The house was called Barr House originally and the village of Glenbarr consisted of a tailor, a blacksmith, three shops and thatched roofed cottages. In 1796 Matthew Macalister bought Barr House and many of the adjacent properties from Campbell of Barbreck who had gone bankrupt.

Kintyre and Knapdale, to the North of the Loop and Tarbert, had been the ancestral lands of Clan MacAlister since the 1300’s. These lands, most likely, originally belonged to an earlier MacAlister and were forfeit to the King after the MacAlisters participation in some rebellion.

The King would have given the land to Campbells for their support against the MacAlister rebels. Not sure about that, but it’s an educated guess. So I am sure that Matthew Macalister was delighted to have been in a position to purchase Barr House and lands from a bankrupt Campbell.

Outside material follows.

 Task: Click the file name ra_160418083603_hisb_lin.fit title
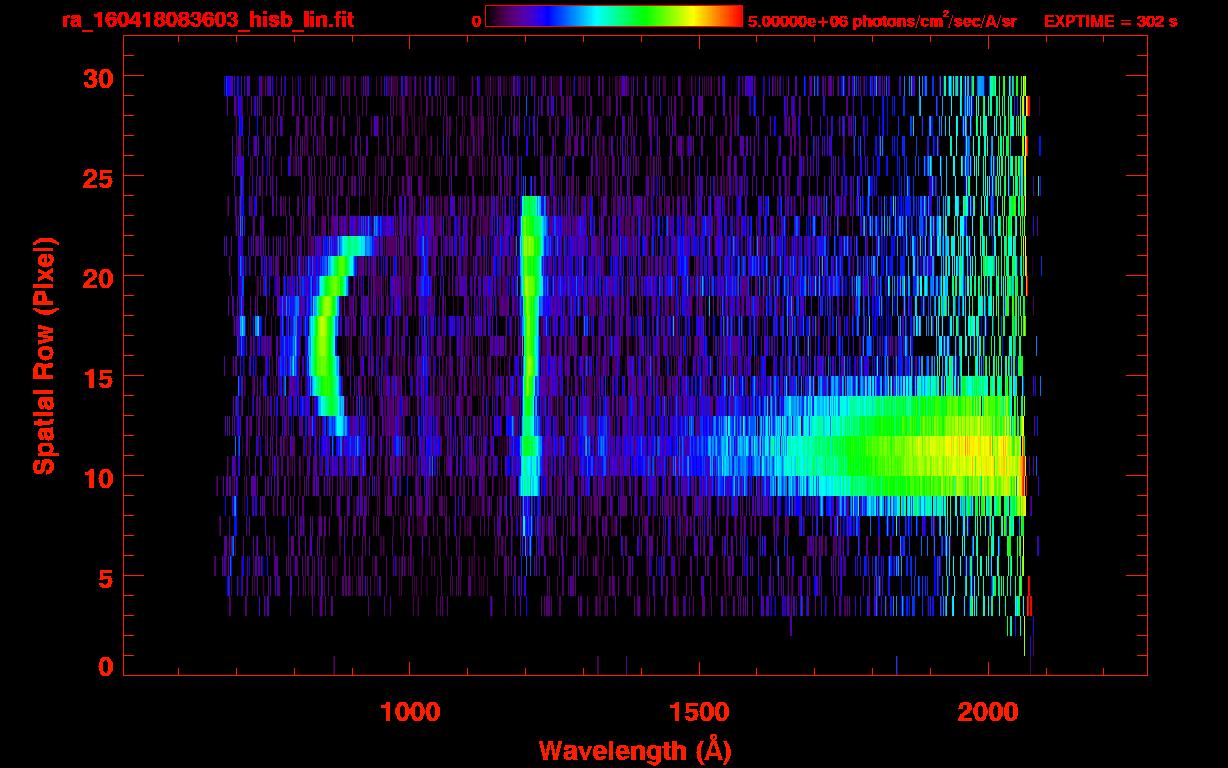click(207, 20)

Soon after buying Barr House Matthew married Charlotte Brodie of Brodie, and began to add to the structure.

Eventually after several years he decided to build a more fashionable Gothic Revival style house, turning the original structure into a mere wing of the his Grand new house.

This new house was designed by the then famous James Gillespie Graham, and was completed in 1815. With its new grandeur it was renamed ‘Glenbarr Abbey’. The use of the term Abbey was the fashion of the day even though the building was never used for religious purposes.

It is no coincidence James Gillespie Graham worked on Glenbarr Abbey as he was also working, at that time, on the MacAlisters of Toursdale house on the Eastern side of Kintyre. The new house has a medieval look with traceried windows, lancets, hood moldings, crocketed finials rising from corner buttressing and topped off with a unifying crenellated parapet that we see today.

In 1844 Keith Macalister, 2nd Laird Glenbarr, carried out further extensions to the west wing and added a court of offices, a coachman’s house and stables crowned with a parapet-stepped profile. He also built a large laundry behind the east wing that is now refurbished and used as a large hall for receptions, meetings and Ceilidhs.

The 3rd Laird Glenbarr, Matthew Charles Brodie Macalister, made many improvements to the adjoining woodlands, estate farms and village with the thatched roofs replaced with slate. Later in the 19th century, Ronald MacDonald Brodie Macalister, 4th Laird, continued to make improvements to the estate and farms and in 1947 he converted the water mill on the Barr Water into a generator house and brought electricity into the house. Glenbarr Abby was the first house in the area to have electric lights.